Work instruction:
Reproduce the data shown below exactly.

Extracted records:
+--

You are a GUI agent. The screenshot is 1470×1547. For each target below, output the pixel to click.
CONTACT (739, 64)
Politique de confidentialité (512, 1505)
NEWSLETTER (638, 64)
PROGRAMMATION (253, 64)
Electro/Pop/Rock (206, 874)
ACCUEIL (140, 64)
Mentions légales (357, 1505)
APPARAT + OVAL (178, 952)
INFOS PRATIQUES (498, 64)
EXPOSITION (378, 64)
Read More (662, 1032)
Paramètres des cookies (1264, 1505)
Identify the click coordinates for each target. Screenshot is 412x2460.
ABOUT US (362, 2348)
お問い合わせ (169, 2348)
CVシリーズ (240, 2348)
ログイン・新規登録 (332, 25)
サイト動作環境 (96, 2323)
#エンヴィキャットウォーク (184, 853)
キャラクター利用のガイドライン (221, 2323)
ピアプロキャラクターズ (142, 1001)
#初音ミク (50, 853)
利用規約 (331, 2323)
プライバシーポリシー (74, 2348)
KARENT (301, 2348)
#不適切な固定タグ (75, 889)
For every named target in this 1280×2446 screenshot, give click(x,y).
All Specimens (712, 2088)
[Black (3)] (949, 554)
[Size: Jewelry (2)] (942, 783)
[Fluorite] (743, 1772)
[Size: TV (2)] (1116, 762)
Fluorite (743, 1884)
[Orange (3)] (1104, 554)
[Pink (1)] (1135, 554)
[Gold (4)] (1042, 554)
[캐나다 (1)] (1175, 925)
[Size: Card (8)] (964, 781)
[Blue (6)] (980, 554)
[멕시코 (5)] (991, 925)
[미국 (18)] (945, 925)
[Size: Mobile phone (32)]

+--

Response for this exercise:
You are a GUI agent. The screenshot is 1470×1547. For each target below, output the pixel to click.
CONTACT (739, 64)
Politique de confidentialité (512, 1505)
NEWSLETTER (638, 64)
PROGRAMMATION (253, 64)
Electro/Pop/Rock (206, 874)
ACCUEIL (140, 64)
Mentions légales (357, 1505)
APPARAT + OVAL (178, 952)
INFOS PRATIQUES (498, 64)
EXPOSITION (378, 64)
Read More (662, 1032)
Paramètres des cookies (1264, 1505)
Identify the click coordinates for each target. Screenshot is 412x2460.
ABOUT US (362, 2348)
お問い合わせ (169, 2348)
CVシリーズ (240, 2348)
ログイン・新規登録 (332, 25)
サイト動作環境 (96, 2323)
#エンヴィキャットウォーク (184, 853)
キャラクター利用のガイドライン (221, 2323)
ピアプロキャラクターズ (142, 1001)
#初音ミク (50, 853)
利用規約 (331, 2323)
プライバシーポリシー (74, 2348)
KARENT (301, 2348)
#不適切な固定タグ (75, 889)
For every named target in this 1280×2446 screenshot, give click(x,y).
All Specimens (712, 2088)
[Black (3)] (949, 554)
[Size: Jewelry (2)] (942, 783)
[Fluorite] (743, 1772)
[Size: TV (2)] (1116, 762)
Fluorite (743, 1884)
[Orange (3)] (1104, 554)
[Pink (1)] (1135, 554)
[Gold (4)] (1042, 554)
[캐나다 (1)] (1175, 925)
[Size: Card (8)] (964, 781)
[Blue (6)] (980, 554)
[멕시코 (5)] (991, 925)
[미국 (18)] (945, 925)
[Size: Mobile phone (32)]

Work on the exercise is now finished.